Monday, Apr. 10, 1939

Patches

For nearly six months the U. S. public has put up with Federal wage-hour regulation in spite of the Wage & Hour Law. Administrator Elmer Frank Andrews has been able to get wide compliance mainly because: 1) he is a reasonable man; 2) the Act's demands are modest (25-c- an hour, 44 hours a week); 3) the penalties are so stiff that Business had to try to conform to a miserably written statute. Last week Mr. Andrews, vexed just as much as Business by the bungled law, asked Congress to cure the worst defects. His chief proposals :

1) Exempt from overtime pay employes who get $200 or more a month in guaranteed salaries (as distinguished from variable wages), thus removing an expensive and vexatious burden from employers without lessening benefits to low-paid workers.

2) Guarantee that employers will not be prosecuted if they follow the Administrator's rulings and interpretations, pending court decisions on moot points. Employers now take Elmer Andrews' advice at their risk, chancing heavy damages, fines up to $10,000, even six months in jail if the courts disagree with the Administrator on what the law means.

3) Don't make businessmen subject to punishment if they buy goods produced in plants where the Act is violated without the purchaser's knowledge.

4) Clearly exempt processors of specified agricultural products from paying overtime.
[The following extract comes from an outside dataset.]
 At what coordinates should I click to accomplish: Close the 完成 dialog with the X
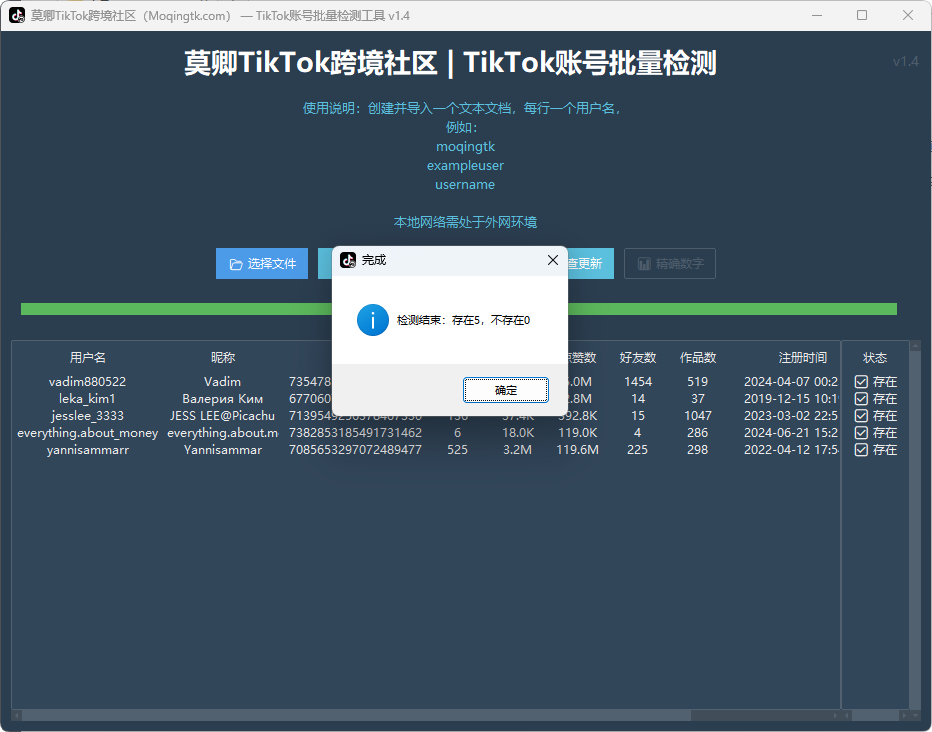[552, 260]
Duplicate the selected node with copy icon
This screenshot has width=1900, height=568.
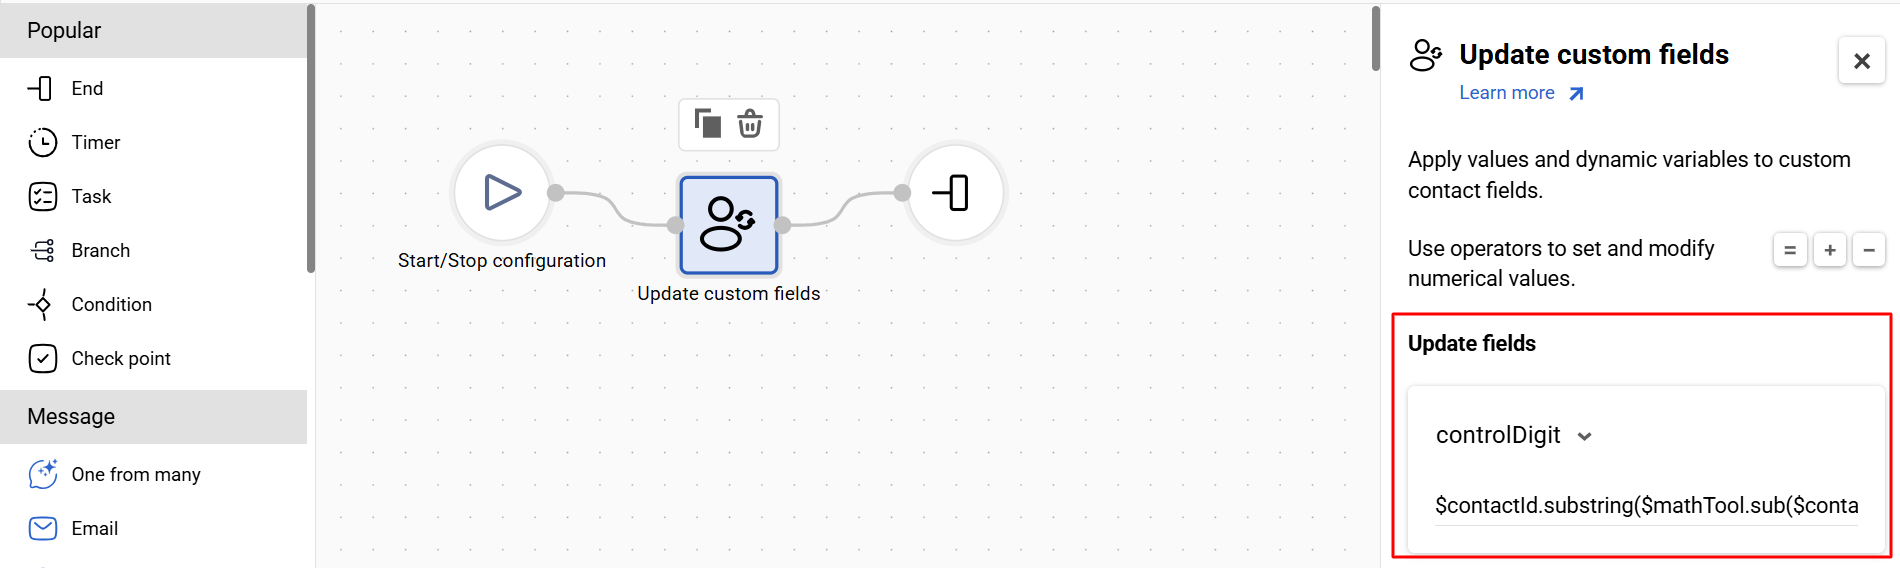coord(708,124)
Many of these are now covered by a clause which baffles even Mr. Andrews' astute General Counsel Calvert Magruder.

5) Exempt Puerto Rico and the Virgin Islands from the arbitrary wage minima prescribed for the U. S. and let committees familiar with island industries figure out how to raise wages without ruining island industries now accustomed to living in an economy with a much lower scale of prices.

Last week New Jersey's Mary Teresa Norton, chairman of the House Labor Committee, offered Elmer Andrews' amendments to Congress. Doing so, she conceded that the Act as it stands "has tended to create hardship on employers, reduce employment and generally dislocate the flow of business in a particular industry."